At the time of surgery, I will see the anatomy in a full relaxation state and sometimes I will see a need for additional surgery in the pelvic compartment to address a defect that was not visible in the office. I will proceed with this repair if it addresses symptoms that a patient currently has or prevents problems which would likely require further surgery. If I am considering doing a procedure that is not directly related to the surgery goals at hand, I will discuss and obtain a consent for that additional surgery from a family member intraoperatively. On the other hand, I may choose to forgo a portion of a surgery discussed if I believe that there will be an unreasonable risk for the patient because of unexpected findings such as scar tissue or in the event that a patient becomes unstable medically under anesthesia.
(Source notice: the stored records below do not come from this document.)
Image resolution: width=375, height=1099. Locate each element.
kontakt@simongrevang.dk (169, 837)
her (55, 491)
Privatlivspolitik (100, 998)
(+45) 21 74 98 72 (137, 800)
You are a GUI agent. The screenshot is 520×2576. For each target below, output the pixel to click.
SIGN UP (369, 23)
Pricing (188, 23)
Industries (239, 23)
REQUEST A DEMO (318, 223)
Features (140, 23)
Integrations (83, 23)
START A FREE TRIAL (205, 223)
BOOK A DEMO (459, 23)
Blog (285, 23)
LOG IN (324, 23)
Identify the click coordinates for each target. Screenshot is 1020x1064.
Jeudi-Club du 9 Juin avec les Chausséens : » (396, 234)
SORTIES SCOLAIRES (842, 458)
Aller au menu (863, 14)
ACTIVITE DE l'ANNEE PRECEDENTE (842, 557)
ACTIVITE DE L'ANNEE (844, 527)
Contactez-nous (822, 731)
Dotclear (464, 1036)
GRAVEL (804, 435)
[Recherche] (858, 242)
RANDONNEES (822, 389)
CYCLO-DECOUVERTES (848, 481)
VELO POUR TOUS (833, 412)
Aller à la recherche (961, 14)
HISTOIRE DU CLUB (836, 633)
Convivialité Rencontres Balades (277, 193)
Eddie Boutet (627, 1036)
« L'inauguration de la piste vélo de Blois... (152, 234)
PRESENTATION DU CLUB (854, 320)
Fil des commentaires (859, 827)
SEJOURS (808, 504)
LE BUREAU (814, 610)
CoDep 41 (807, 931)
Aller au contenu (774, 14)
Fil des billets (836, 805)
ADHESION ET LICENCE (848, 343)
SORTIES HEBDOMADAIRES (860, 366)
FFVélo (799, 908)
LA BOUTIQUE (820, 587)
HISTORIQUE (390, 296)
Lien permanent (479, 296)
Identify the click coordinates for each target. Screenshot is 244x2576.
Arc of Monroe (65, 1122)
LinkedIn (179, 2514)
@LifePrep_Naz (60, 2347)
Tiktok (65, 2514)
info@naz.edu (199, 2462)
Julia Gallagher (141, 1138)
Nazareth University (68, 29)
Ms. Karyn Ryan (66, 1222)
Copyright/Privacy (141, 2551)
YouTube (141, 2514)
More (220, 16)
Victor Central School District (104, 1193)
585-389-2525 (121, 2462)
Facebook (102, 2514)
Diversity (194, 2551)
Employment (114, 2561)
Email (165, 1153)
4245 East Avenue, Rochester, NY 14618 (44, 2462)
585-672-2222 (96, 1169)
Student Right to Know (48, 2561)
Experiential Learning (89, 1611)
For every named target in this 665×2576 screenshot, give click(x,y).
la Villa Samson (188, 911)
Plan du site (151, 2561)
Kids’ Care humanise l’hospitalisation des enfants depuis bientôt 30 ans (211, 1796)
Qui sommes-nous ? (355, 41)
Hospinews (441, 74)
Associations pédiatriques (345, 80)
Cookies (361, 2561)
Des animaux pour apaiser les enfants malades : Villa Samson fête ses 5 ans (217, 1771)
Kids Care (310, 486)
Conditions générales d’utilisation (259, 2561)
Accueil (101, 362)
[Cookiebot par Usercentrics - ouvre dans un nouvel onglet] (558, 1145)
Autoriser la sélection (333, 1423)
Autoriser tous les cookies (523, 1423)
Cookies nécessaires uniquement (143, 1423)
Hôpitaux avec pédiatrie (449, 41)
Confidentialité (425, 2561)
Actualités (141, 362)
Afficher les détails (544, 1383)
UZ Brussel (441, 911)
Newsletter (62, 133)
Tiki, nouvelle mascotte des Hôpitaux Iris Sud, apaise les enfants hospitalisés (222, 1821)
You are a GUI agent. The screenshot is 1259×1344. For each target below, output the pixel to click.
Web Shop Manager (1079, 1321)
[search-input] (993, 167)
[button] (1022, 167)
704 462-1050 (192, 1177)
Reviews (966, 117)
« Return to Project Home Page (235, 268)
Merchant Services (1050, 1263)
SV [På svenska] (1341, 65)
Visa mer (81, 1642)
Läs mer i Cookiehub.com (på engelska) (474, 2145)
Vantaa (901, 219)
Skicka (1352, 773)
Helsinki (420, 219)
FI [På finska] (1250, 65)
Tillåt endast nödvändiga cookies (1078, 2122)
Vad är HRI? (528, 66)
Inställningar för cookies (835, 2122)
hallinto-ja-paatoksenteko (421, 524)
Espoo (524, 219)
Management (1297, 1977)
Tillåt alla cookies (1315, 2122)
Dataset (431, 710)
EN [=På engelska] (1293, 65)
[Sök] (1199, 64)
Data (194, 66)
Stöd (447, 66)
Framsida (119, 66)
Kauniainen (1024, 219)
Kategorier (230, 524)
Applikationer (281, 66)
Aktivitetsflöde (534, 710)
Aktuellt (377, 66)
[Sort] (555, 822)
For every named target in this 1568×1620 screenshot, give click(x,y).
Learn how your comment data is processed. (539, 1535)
Cancelled surgeries within 24 hours prior and no-shows will be charged a $200 fee.
If for any reason you will be late for surgery, or if you must emergently cancel surgery, contact the hospital operator and have her notify Dr. Azar immediately.
If surgery needs to be rescheduled for anything non-emergent (whether rescheduling for location, surgery type or date), a $75 rescheduling fee will be collected first.
Please be aware that you will be contacted by our billing department regarding the estimated out of pocket cost of your procedure(s). This amount must be paid prior to your surgery. This estimate will not include hospital, etc. fees.